START Source information

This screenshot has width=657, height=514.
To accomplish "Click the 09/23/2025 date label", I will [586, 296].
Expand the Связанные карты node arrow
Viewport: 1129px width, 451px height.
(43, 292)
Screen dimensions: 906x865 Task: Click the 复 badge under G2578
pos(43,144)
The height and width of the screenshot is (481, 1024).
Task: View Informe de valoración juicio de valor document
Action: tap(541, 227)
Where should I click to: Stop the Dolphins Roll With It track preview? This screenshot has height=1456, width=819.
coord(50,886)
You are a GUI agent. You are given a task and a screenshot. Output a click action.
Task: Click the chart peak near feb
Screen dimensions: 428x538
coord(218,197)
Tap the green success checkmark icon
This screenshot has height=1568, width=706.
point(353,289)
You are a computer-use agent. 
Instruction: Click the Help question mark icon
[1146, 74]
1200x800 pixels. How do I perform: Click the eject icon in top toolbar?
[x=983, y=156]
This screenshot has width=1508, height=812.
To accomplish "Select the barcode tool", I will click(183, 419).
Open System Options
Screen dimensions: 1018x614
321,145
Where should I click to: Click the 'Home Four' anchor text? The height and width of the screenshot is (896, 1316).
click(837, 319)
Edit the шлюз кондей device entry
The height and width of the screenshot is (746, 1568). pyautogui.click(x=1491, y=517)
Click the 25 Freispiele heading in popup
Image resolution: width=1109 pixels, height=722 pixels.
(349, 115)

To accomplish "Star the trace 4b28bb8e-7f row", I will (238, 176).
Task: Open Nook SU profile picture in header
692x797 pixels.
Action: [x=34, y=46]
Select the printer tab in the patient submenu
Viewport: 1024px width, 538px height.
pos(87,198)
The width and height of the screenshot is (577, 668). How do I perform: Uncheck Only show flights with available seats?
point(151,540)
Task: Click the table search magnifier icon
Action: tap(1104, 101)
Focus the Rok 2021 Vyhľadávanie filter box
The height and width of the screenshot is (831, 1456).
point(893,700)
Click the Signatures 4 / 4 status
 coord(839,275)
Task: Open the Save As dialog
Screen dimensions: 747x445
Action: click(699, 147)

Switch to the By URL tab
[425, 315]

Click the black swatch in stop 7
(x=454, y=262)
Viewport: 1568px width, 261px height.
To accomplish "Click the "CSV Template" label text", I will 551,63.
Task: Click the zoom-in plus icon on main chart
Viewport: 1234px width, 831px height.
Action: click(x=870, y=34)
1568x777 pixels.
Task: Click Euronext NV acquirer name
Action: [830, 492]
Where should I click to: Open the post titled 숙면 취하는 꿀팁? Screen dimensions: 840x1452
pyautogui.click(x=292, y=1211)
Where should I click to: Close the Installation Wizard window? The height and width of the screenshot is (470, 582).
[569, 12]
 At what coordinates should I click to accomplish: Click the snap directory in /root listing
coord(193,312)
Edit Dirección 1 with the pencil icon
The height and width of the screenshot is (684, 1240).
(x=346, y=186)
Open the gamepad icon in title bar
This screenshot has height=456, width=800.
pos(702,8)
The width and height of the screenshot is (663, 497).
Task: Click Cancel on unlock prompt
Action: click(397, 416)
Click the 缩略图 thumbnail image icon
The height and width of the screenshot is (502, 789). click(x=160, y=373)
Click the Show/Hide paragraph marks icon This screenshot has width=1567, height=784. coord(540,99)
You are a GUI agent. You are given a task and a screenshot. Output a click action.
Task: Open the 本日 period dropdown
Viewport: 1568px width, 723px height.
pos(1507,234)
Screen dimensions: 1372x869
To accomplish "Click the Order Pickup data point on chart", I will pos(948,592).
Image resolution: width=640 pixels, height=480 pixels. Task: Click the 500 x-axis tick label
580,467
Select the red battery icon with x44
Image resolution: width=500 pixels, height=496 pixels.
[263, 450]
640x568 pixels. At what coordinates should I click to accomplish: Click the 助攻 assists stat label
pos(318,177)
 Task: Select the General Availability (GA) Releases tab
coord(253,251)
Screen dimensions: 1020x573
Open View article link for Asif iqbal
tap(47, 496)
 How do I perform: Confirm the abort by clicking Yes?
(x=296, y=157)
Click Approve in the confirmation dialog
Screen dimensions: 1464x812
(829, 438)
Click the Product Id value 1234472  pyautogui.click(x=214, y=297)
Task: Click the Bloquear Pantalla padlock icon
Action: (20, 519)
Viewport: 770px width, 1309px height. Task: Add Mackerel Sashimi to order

END Source information

What you have to do:
Retype each line of the data exactly as it reads.

Solution for this task:
This screenshot has width=657, height=514.
To accomplish "Click the 09/23/2025 date label", I will [586, 296].
Expand the Связанные карты node arrow
Viewport: 1129px width, 451px height.
(43, 292)
Screen dimensions: 906x865 Task: Click the 复 badge under G2578
pos(43,144)
The height and width of the screenshot is (481, 1024).
Task: View Informe de valoración juicio de valor document
Action: tap(541, 227)
Where should I click to: Stop the Dolphins Roll With It track preview? This screenshot has height=1456, width=819.
coord(50,886)
You are a GUI agent. You are given a task and a screenshot. Output a click action.
Task: Click the chart peak near feb
Screen dimensions: 428x538
coord(218,197)
Tap the green success checkmark icon
This screenshot has height=1568, width=706.
point(353,289)
You are a computer-use agent. 
Instruction: Click the Help question mark icon
[1146, 74]
1200x800 pixels. How do I perform: Click the eject icon in top toolbar?
[x=983, y=156]
This screenshot has width=1508, height=812.
To accomplish "Select the barcode tool", I will click(183, 419).
Open System Options
Screen dimensions: 1018x614
321,145
Where should I click to: Click the 'Home Four' anchor text? The height and width of the screenshot is (896, 1316).
click(837, 319)
Edit the шлюз кондей device entry
The height and width of the screenshot is (746, 1568). pyautogui.click(x=1491, y=517)
Click the 25 Freispiele heading in popup
Image resolution: width=1109 pixels, height=722 pixels.
(349, 115)

To accomplish "Star the trace 4b28bb8e-7f row", I will (238, 176).
Task: Open Nook SU profile picture in header
692x797 pixels.
Action: [x=34, y=46]
Select the printer tab in the patient submenu
Viewport: 1024px width, 538px height.
pos(87,198)
The width and height of the screenshot is (577, 668). How do I perform: Uncheck Only show flights with available seats?
point(151,540)
Task: Click the table search magnifier icon
Action: tap(1104, 101)
Focus the Rok 2021 Vyhľadávanie filter box
The height and width of the screenshot is (831, 1456).
point(893,700)
Click the Signatures 4 / 4 status
 coord(839,275)
Task: Open the Save As dialog
Screen dimensions: 747x445
Action: click(699, 147)

Switch to the By URL tab
[425, 315]

Click the black swatch in stop 7
(x=454, y=262)
Viewport: 1568px width, 261px height.
To accomplish "Click the "CSV Template" label text", I will 551,63.
Task: Click the zoom-in plus icon on main chart
Viewport: 1234px width, 831px height.
Action: click(x=870, y=34)
1568x777 pixels.
Task: Click Euronext NV acquirer name
Action: [830, 492]
Where should I click to: Open the post titled 숙면 취하는 꿀팁? Screen dimensions: 840x1452
pyautogui.click(x=292, y=1211)
Where should I click to: Close the Installation Wizard window? The height and width of the screenshot is (470, 582).
[569, 12]
 At what coordinates should I click to accomplish: Click the snap directory in /root listing
coord(193,312)
Edit Dirección 1 with the pencil icon
The height and width of the screenshot is (684, 1240).
(x=346, y=186)
Open the gamepad icon in title bar
This screenshot has height=456, width=800.
pos(702,8)
The width and height of the screenshot is (663, 497).
Task: Click Cancel on unlock prompt
Action: click(397, 416)
Click the 缩略图 thumbnail image icon
The height and width of the screenshot is (502, 789). click(x=160, y=373)
Click the Show/Hide paragraph marks icon This screenshot has width=1567, height=784. coord(540,99)
You are a GUI agent. You are given a task and a screenshot. Output a click action.
Task: Open the 本日 period dropdown
Viewport: 1568px width, 723px height.
pos(1507,234)
Screen dimensions: 1372x869
To accomplish "Click the Order Pickup data point on chart", I will pos(948,592).
Image resolution: width=640 pixels, height=480 pixels. Task: Click the 500 x-axis tick label
580,467
Select the red battery icon with x44
Image resolution: width=500 pixels, height=496 pixels.
[263, 450]
640x568 pixels. At what coordinates should I click to accomplish: Click the 助攻 assists stat label
pos(318,177)
 Task: Select the General Availability (GA) Releases tab
coord(253,251)
Screen dimensions: 1020x573
Open View article link for Asif iqbal
tap(47, 496)
 How do I perform: Confirm the abort by clicking Yes?
(x=296, y=157)
Click Approve in the confirmation dialog
Screen dimensions: 1464x812
(829, 438)
Click the Product Id value 1234472  pyautogui.click(x=214, y=297)
Task: Click the Bloquear Pantalla padlock icon
Action: (20, 519)
Viewport: 770px width, 1309px height. Task: Add Mackerel Sashimi to order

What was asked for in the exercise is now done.